Monday, March 15, 2010

Social Bookmarking

After using delicious.com for almost a week now, I'd say that its capabilities and powers far surpass my uses. I am always on one of either 2 computers, both with the same bookmarks. When I combine that with the fact that I', able to spend less and less time on the internet with a growing family and added responsibilities at home, delicious was something that kept me online longer than I should have been a few too many times this week.

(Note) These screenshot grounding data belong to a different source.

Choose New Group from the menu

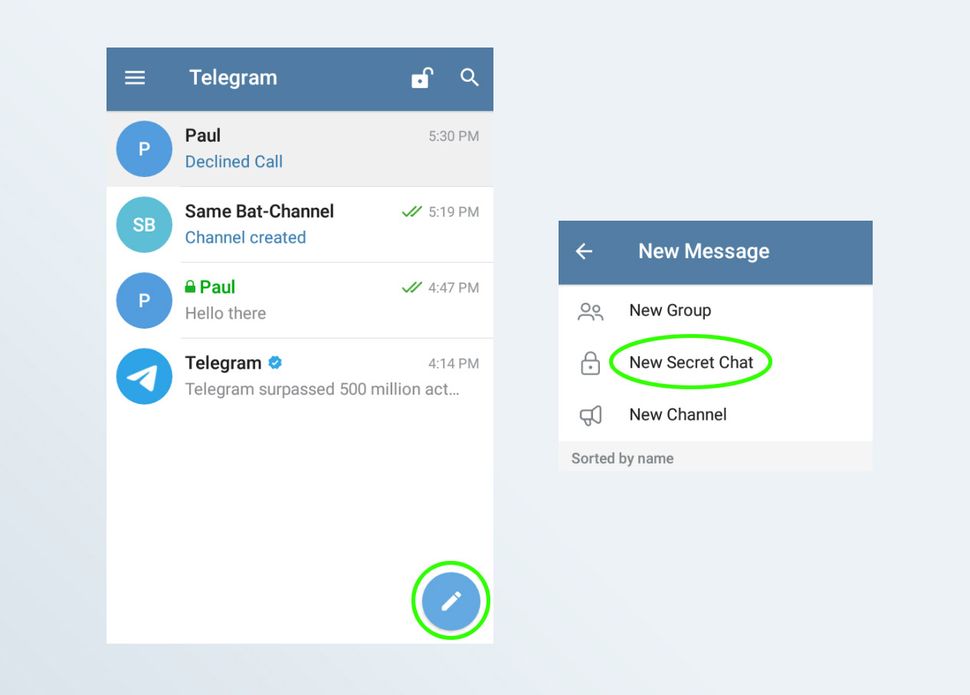[x=669, y=311]
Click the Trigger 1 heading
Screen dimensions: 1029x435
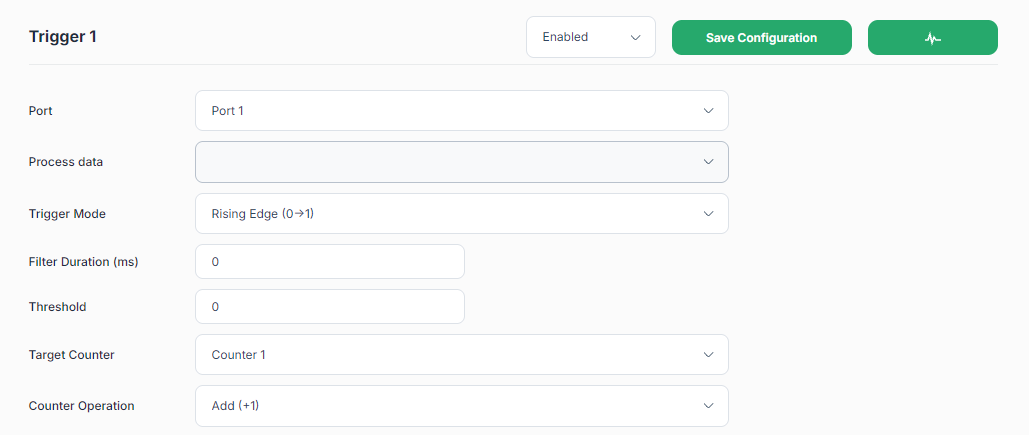(x=63, y=37)
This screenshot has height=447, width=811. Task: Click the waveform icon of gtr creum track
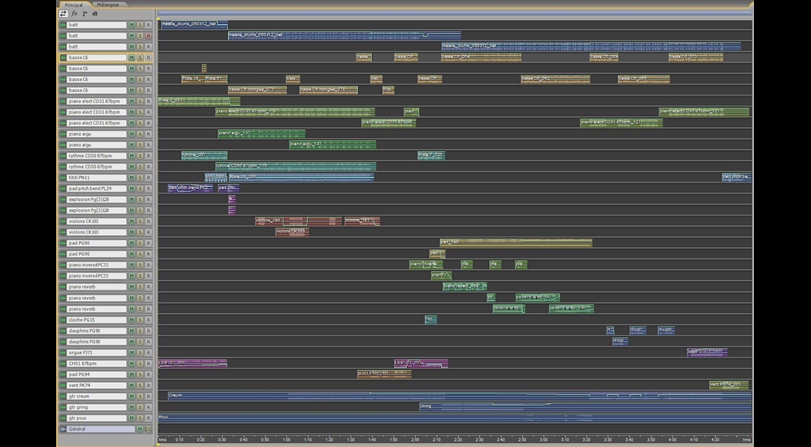[x=63, y=396]
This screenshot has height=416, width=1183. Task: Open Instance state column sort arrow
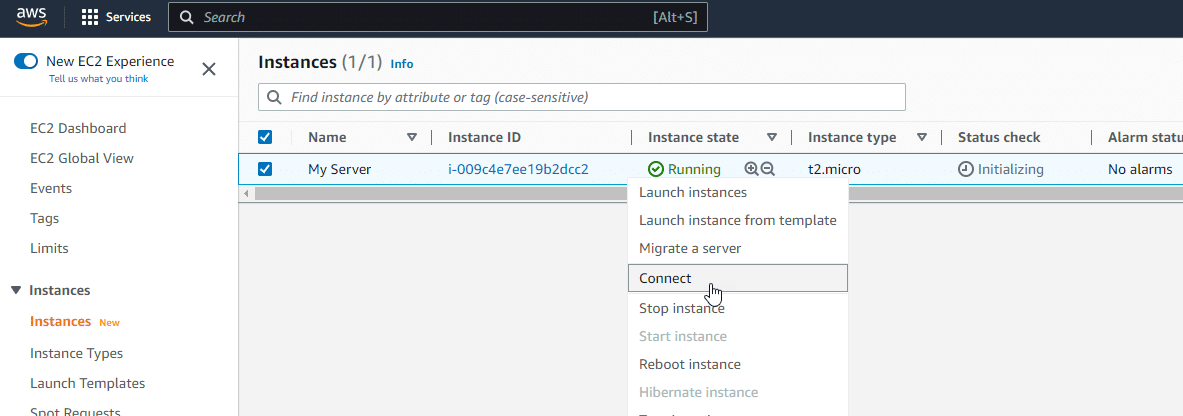tap(772, 137)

The most productive time I spent surfing the links of other delicious.com folks was after I bookmarked Discovery's United Streaming.com and teachertube at delicious because I wanted to see what others who bookmarked unitedstreaming.com tagged as 'educational' or 'language arts' and so forth. It was much easier to flip through another teachers bookmarked pages, and what they thought was was good content out there online, much more helpful then just a list of sites (no matter how well organized google, bing, yahoo, and the likes can make those lists) which is all those search engines really are, lists. What I was most intrigued about during the reading last week was the new folksonomy tags that help categorize related information. It makes the bookmarking of a page much more involved, giving you the ability to choose key words that you think are most important in describing the content of the website and/or the purpose that its serves. These tags act as a lingual-web that connects you to others who tagged the same site, use the same tag words. The idea of a folksonomy made me think of my students and how many of them struggle to see deeper relationships between information rather than what's apparent of the surface. This tool would be able to help the see connections between their personal interests as well as educational connections if used for researching certain topics in each discipline. The science fair starts next week at my school and I've already told the science teacher for 7th and 8th grade how well delicious.com would work to locate related pages to the specific science fair project that they choose. Telling a student to find 3 or 4 pertinent websites about increased heart rate dependent on music genre (a popular topic the last couple years) it may take them up to a half-hour. If you tell them to find the best site they can about the topic, and the delicious.com can point them in the direction of 3/4 other related sites it would make the task less daunting to the student as well as giving them the chance to mentally sift through more related information.
Having all my bookmarks in one place to reference wherever, whenever is good, but the power of this application in education and research will play a much more important role as I teach my students how to use this and the many different ways it can be useful to them.